This patch addresses the following issue that came up in the context of RISC-V benchmarks, but which affects other targets. Suppose you have several loads/stores that access array elements or struct fields with large offsets:
void foo(int *x, int *y) { y[0] = x[0x10001]; y[1] = x[0x10002]; y[2] = x[0x10003]; ... }
In a target such as RISC-V you cannot add 0x10001 to the address of X in a single instruction (the constant doesn't fit the 12-bit signed immediate), so the generated code is more directly reflected by something like this:
void foo(int *x, int *y) { y[0] = *(x+0x10000+1); y[1] = *(x+0x10000+2); y[2] = *(x+0x10000+3); ... }
But you can fold the +1, etc. into an immediate offset of the load/store instructions, so you are able to effectively have something like this:
void foo(int *x, int *y) { int *base = &x[0x10001]; y[0] = base[0]; y[1] = base[1]; y[2] = base[2]; ... }
That optimization is only able to be performed, though, if the +1, +2, etc. are split from the 0x10000. Fortunately, there is already a target hook that indicates we want such an address split to occur: shouldConsiderGEPOffsetSplit. When that hook returns true, CodeGenPrepare.cpp adds the GEPs with large offsets to a list of GEPs to be split and ::splitLargeGEPOffsets splits them, in a process clearly illustrated in that method's comments. Unfortunately, the split currently only occurs when the base and the GEP are in different BBs, since the DAGCombiner would just recombine those in the same BB anyway.
This patch intends to:
- make the split also occur in the cases where the base and the GEP are in the same BB (that's often the case);
- ensure that the DAGCombiner doesn't reassociate them back again.
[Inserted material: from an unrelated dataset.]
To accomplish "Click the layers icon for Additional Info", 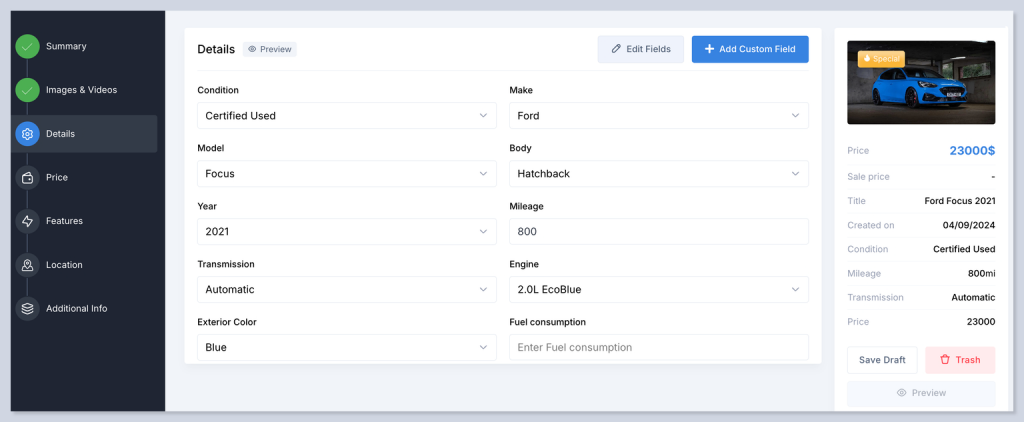I will 27,309.
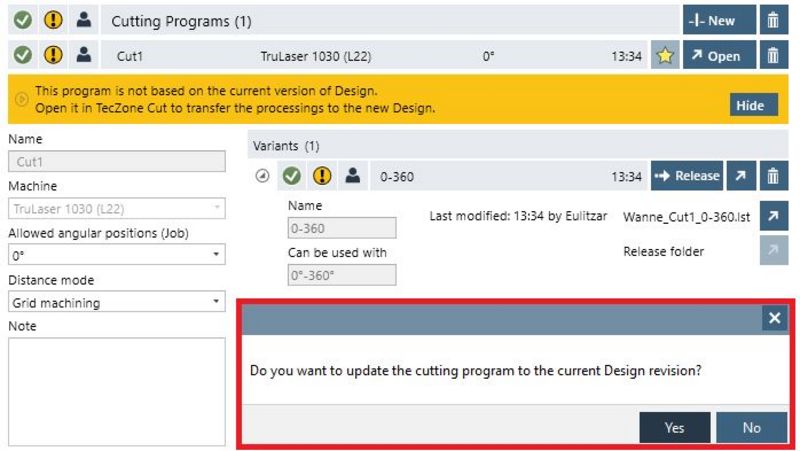Click the user icon in Cutting Programs header
The image size is (800, 451).
click(84, 20)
To achieve that second step the patch adds a check before the reassociation of add instructions to see if the sum is used by loads or stores and if reassociating could break a reg+imm addressing mode for those loads/stores. This strategy seems to work, as shown in the tests.
A possible alternative would be to add a RISC-V specific pass to split the addresses, but solving this problem in a more generic fashion is probably preferable, as it avoids duplication of functionality and can benefit other targets.
(It might be possible to address https://bugs.llvm.org/show_bug.cgi?id=24447 by making the address mode checks more stringent for X86, etc.)
Doing some archaelogy.
Should this be checking the uses of the (add, (add, x, offset1), offset2)) expression? It seems to be checking the uses of (add x, offset1).